One of the more whimsical gestures plays out in the formal sitting room, where Mc Adam found inspiration in the decorative traditions of ancient Egypt. “I’m obsessed with art history,” she admits. “Particularly Egyptian patterns—they were the starting point for this room.” She enlisted artist Michael Dillon to paint the ceiling with hieroglyphic-inspired illustrations—a sunburst motif with curling tendrils, blooming lotus stalks—a spirited counterpoint to the home’s classical architecture.
The room’s color palette, however, stems from a more personal source: an abstract painting Mc Adam bought for herself on her 18th birthday, which now hangs beside the fireplace. “When I was developing the space, I noticed the colors kept returning to that canvas,” she says. “It’s all grounded in ochre, burgundy, and mustard—those same warm, autumnal tones.”
Downstairs in the kitchen, the palette shifts to something quieter. Eschewing the typical kitchen island, Mc Adam centered the white-walled room around an antique dairy table topped with Brazilian azur quartzite, echoing the countertops. “I love the idea of these rounded edges,” she says, referring to the carved spiral legs that gently protrude from the frame. “It creates a sense of softness. When people are gathered around, it’s the perfect spot for a cup of tea or a glass of wine.”

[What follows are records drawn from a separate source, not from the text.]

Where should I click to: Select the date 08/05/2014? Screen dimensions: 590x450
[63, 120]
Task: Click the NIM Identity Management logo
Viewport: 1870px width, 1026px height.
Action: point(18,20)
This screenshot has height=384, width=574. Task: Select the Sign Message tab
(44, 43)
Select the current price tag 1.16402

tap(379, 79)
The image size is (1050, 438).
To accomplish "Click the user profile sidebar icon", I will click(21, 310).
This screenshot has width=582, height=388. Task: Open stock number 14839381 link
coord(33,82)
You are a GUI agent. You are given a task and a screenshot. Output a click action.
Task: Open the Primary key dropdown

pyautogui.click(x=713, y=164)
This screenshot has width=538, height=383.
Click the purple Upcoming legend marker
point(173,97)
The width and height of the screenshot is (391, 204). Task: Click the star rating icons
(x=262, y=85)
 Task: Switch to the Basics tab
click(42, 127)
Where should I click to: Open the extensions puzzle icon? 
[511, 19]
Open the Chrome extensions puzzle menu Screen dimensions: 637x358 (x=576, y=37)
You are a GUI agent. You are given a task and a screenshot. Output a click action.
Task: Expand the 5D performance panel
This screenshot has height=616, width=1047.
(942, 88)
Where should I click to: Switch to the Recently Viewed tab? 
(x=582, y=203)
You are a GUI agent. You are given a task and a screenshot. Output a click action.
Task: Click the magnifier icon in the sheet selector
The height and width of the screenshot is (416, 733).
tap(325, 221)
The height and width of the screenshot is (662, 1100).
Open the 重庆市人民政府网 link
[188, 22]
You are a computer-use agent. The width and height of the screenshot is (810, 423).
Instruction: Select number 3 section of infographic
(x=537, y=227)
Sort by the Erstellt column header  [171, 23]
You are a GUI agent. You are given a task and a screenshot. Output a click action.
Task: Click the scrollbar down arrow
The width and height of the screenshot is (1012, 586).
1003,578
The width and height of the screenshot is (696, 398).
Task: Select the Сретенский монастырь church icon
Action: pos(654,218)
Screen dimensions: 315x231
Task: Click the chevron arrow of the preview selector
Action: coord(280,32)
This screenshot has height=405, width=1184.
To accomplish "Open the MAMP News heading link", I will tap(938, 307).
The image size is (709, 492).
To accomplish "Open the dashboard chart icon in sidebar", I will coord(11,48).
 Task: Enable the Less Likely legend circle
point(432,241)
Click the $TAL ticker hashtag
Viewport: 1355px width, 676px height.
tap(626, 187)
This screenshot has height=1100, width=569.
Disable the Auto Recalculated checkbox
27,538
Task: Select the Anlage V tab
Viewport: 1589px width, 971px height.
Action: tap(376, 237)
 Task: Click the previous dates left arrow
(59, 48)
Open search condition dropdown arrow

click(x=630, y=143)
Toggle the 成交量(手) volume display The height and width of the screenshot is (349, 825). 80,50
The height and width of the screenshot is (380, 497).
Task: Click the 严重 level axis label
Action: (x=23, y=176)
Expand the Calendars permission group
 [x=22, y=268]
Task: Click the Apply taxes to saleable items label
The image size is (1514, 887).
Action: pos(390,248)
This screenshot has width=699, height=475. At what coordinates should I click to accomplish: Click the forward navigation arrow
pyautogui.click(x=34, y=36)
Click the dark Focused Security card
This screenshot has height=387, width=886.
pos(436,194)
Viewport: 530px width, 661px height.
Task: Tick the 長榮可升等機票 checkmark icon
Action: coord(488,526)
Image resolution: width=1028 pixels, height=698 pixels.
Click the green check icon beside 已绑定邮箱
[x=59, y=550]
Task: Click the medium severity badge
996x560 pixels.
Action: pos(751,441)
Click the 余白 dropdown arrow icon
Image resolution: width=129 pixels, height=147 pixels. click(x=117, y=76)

Still, the kitchen’s most arresting feature is the view. “When my family and I are using it, we all sit on the same end of the table so we can look out at the sea,” she says. Mc Adam mirrored that windswept panorama in her choice of artwork. Clustered above the curved blue banquette are paintings with distinctly nautical themes. The naval motif continues into the entranceway, where a mural depicts a fleet of warships returning to dock. And in the top-floor children’s bedroom, seafaring fantasy takes over: billowing canopies printed with bobbing sailboats form cozy tents above the beds—part playhouse, part bedtime ritual.
In the living room, where the family spends most of their time, Mc Adam again turned to the sea for inspiration, this time looking to 18th-century shell grottoes found in Irish coastal estates. “I wanted it to feel almost as if you’re under rippling water,” she says of the hand-painted ceiling, adorned with playful marine illustrations. “Surrounded by corals, mermaids, and fish.”
Elsewhere, more personal touches pay tribute to her enduring love of the cold water just beyond the garden fence. Mc Adam commissioned artist Athena Anastasiou to create a mixed-media portrait of her swimming in the Irish Sea while pregnant with her second son. “I’m part of a group of women who swim together every weekend,” she says. “No matter the season.”
After one of those bracing plunges, Mc Adam often retreats to the primary bathroom for a hot soak, surrounded by cream-colored travertine and burgundy Viola marble layered to echo the effect of wood joinery. “It’s probably one of the best places to have a bath in Dublin,” she says—and it’s difficult to argue with that.